The software for long-read sequence data analysis is under constant development, and alignment methods in particular have become much faster in recent years (Table 2). The NGMLR42 and LAST57 methods speed up the alignment process and improve the accuracy of long-read alignment. The minimap2 aligner is considerably faster than its competitors while often delivering similar results, and thus it is currently the most popular, widely accepted long-read aligner58. Two noteworthy recent innovations are Winnowmap, which improves alignments (specifically in repetitive regions)59, and lra, which improves the alignment in the presence of SVs60.

The choice of tools for the detection of genetic variation is arguably of equal importance. For SVs, several tools are currently available, such as Sniffles42, SVIM61, PBHoney62, CuteSV63 and pbsv (Table 2). One of the remaining challenges is the accurate representation of SV breakpoints, which is particularly difficult in the context of more complex events involving multiple variants in repetitive regions, such as segmental duplications or large tandem repeat arrays (SV detection methods are comprehensively reviewed elsewhere7,64).

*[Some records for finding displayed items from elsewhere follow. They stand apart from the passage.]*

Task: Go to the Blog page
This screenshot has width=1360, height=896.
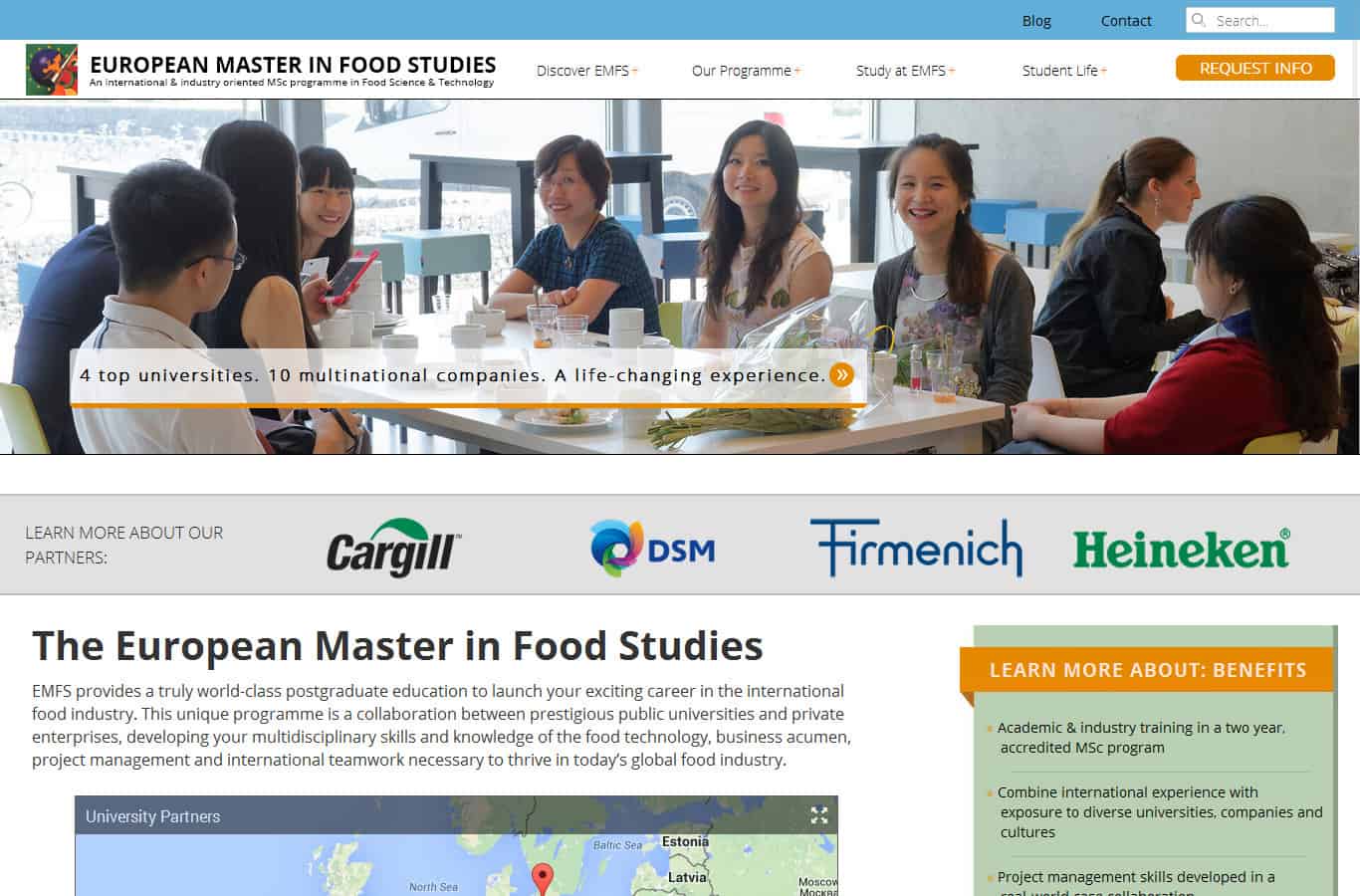Action: click(x=1036, y=21)
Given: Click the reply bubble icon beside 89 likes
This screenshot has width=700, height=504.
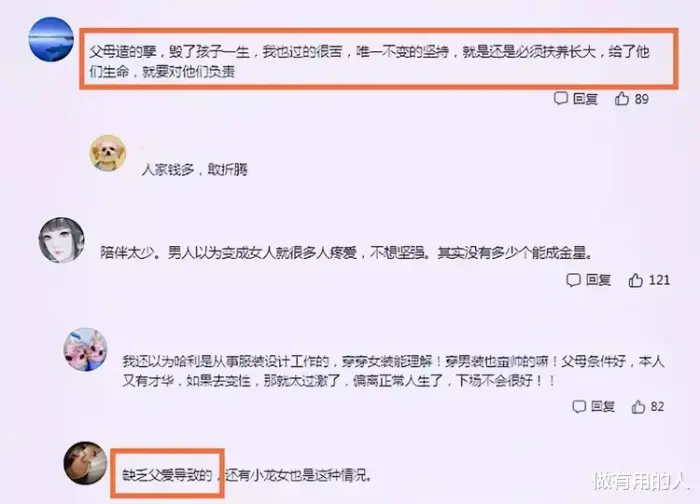Looking at the screenshot, I should (561, 98).
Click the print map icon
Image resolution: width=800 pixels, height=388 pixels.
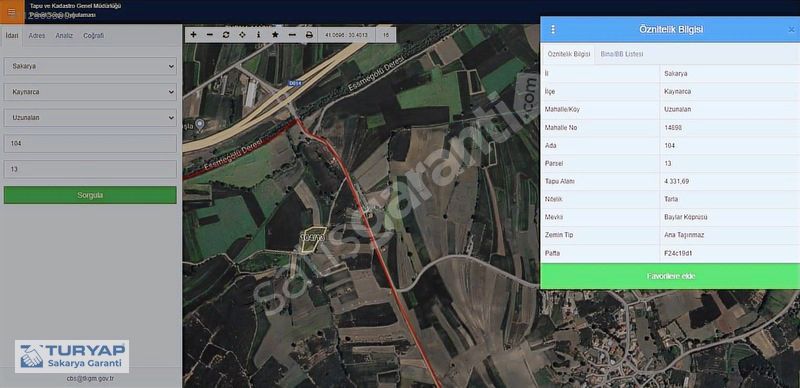309,35
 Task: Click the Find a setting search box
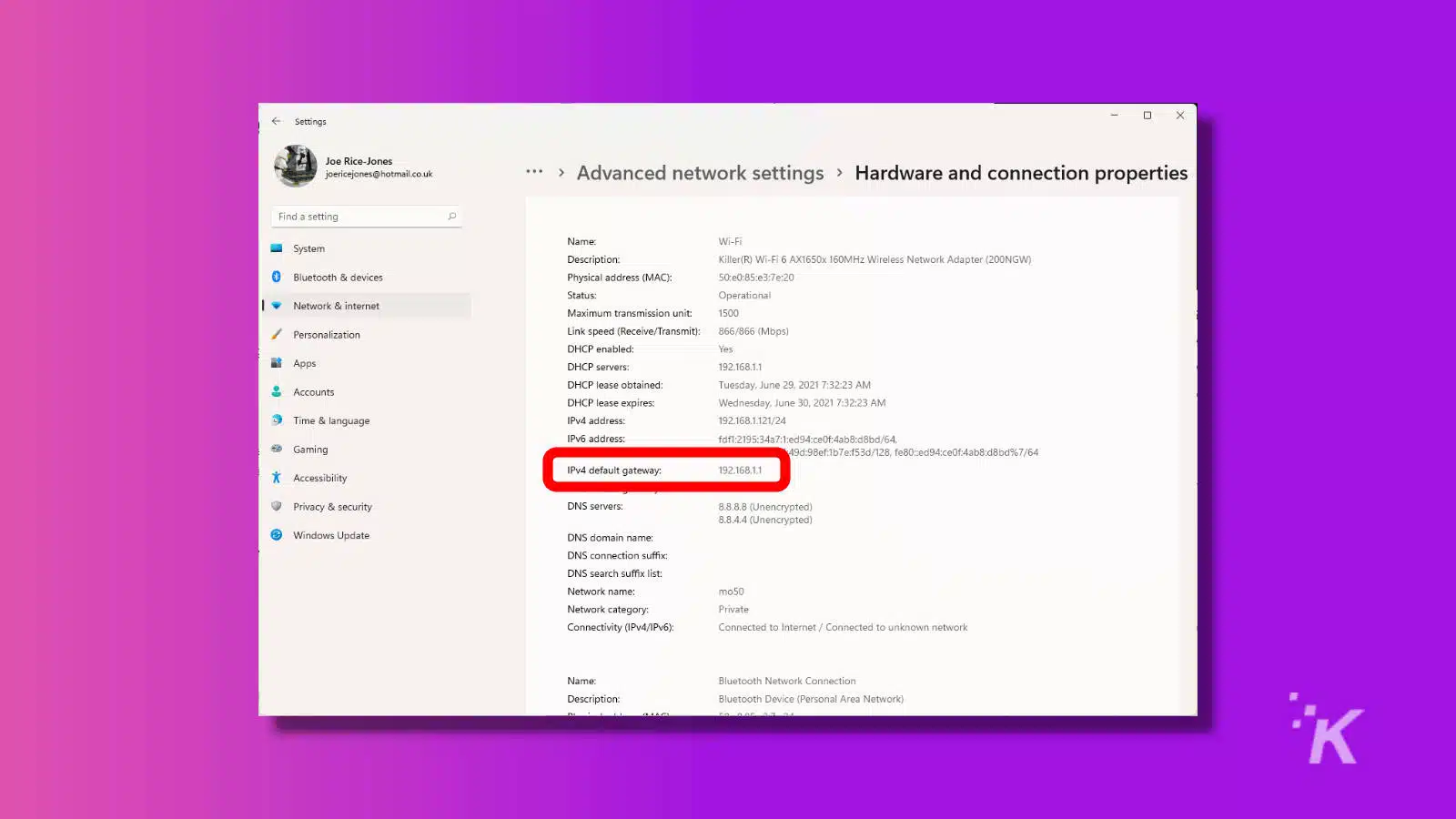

Recently developed tools are removing the need for high sequencing coverage by enabling SV calling42,65 and genotyping42,66 at lower coverage, although the associated risk of incomplete or erroneous SV detection and genotyping cannot be ignored.

Owing to the different error profiles of long reads, naive pile-up approaches or SNV and small insertion–deletion (indel) calling methods that were developed for short-read sequencing are usually inadequate or suboptimal for long reads. Over the past few years, multiple strategies have been developed to improve the detection of small variants with sophisticated machine learning models for each of the long-read sequencing technologies (Table 2). Current methods include, for example, DeepVariant67 Pepper68, Clair69 (both using deep learning) and LongShot70 (which explicitly requires alleles to be concordant with the haplotype structure), which also outperforms Illumina-based SNV calling71. PacBio HiFi, in contrast to ONT, is also competitive with Illumina for small indels.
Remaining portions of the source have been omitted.